PROBLEM DETAILS
What is needed is an exact retyping of the records below, from the first line through the line that contains "You are a computer-use agent. The".

Stored data
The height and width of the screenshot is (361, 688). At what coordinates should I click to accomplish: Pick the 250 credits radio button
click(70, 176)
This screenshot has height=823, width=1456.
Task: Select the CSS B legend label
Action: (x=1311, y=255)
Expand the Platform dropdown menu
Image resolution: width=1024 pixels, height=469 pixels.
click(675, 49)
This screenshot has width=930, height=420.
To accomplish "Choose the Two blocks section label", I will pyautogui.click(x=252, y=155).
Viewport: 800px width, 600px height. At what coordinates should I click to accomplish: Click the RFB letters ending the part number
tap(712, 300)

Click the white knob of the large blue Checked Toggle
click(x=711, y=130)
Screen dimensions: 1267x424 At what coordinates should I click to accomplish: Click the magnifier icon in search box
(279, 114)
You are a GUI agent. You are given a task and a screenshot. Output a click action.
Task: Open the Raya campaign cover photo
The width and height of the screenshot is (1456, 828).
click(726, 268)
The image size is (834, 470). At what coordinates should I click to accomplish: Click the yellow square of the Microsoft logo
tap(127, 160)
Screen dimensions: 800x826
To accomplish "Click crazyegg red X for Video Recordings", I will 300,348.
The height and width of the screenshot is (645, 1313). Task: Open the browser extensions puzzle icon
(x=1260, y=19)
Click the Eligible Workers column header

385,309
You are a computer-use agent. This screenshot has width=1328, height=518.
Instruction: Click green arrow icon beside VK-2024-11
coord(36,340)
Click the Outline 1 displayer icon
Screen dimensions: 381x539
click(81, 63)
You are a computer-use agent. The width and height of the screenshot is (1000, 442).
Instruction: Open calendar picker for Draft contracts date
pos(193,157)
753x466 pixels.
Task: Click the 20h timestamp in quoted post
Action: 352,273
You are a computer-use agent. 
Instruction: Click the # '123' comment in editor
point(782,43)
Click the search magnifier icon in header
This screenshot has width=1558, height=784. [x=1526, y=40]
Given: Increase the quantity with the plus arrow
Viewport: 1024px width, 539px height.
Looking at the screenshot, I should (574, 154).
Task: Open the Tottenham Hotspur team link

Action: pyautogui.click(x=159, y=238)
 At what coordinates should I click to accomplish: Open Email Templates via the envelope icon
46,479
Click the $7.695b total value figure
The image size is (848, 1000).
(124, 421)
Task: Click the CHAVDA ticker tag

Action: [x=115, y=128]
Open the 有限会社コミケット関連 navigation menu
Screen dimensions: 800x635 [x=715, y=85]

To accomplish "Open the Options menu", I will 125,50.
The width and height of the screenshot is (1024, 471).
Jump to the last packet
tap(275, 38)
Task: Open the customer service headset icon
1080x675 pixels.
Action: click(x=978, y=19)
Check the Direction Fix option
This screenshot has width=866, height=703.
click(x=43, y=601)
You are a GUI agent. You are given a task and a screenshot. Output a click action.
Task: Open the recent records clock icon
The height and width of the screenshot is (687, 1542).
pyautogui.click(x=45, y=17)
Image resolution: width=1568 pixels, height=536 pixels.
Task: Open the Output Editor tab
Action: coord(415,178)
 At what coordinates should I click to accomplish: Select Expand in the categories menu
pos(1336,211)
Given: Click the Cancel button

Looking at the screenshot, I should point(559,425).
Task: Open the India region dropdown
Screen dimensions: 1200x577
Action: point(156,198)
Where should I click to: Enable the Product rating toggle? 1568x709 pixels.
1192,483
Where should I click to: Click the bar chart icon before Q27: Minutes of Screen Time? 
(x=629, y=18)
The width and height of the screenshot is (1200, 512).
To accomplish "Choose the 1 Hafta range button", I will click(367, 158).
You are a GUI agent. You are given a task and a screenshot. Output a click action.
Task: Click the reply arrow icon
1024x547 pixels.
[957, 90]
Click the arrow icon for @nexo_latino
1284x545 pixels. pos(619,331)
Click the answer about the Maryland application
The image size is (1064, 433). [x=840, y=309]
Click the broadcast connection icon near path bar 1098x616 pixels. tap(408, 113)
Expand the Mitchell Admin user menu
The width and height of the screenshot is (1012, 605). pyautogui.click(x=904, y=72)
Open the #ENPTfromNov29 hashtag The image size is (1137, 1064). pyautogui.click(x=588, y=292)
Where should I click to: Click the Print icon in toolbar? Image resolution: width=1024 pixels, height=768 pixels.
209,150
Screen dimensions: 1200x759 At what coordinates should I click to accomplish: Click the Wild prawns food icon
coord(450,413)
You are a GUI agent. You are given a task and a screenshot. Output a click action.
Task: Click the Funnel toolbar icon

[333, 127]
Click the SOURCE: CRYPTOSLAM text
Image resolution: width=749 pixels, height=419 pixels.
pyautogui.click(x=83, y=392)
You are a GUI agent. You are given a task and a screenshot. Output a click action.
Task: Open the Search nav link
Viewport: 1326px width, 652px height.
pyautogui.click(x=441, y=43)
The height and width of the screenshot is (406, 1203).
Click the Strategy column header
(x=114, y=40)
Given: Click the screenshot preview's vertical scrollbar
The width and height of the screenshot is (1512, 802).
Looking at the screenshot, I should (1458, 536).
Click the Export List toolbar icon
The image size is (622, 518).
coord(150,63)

TASK RESULT
The height and width of the screenshot is (361, 688). At what coordinates should I click to accomplish: Pick the 250 credits radio button
click(70, 176)
This screenshot has height=823, width=1456.
Task: Select the CSS B legend label
Action: (x=1311, y=255)
Expand the Platform dropdown menu
Image resolution: width=1024 pixels, height=469 pixels.
click(675, 49)
This screenshot has width=930, height=420.
To accomplish "Choose the Two blocks section label", I will pyautogui.click(x=252, y=155).
Viewport: 800px width, 600px height. At what coordinates should I click to accomplish: Click the RFB letters ending the part number
tap(712, 300)

Click the white knob of the large blue Checked Toggle
click(x=711, y=130)
Screen dimensions: 1267x424 At what coordinates should I click to accomplish: Click the magnifier icon in search box
(279, 114)
You are a GUI agent. You are given a task and a screenshot. Output a click action.
Task: Open the Raya campaign cover photo
The width and height of the screenshot is (1456, 828).
click(726, 268)
The image size is (834, 470). At what coordinates should I click to accomplish: Click the yellow square of the Microsoft logo
tap(127, 160)
Screen dimensions: 800x826
To accomplish "Click crazyegg red X for Video Recordings", I will 300,348.
The height and width of the screenshot is (645, 1313). Task: Open the browser extensions puzzle icon
(x=1260, y=19)
Click the Eligible Workers column header

385,309
You are a computer-use agent. This screenshot has width=1328, height=518.
Instruction: Click green arrow icon beside VK-2024-11
coord(36,340)
Click the Outline 1 displayer icon
Screen dimensions: 381x539
click(81, 63)
You are a computer-use agent. The width and height of the screenshot is (1000, 442).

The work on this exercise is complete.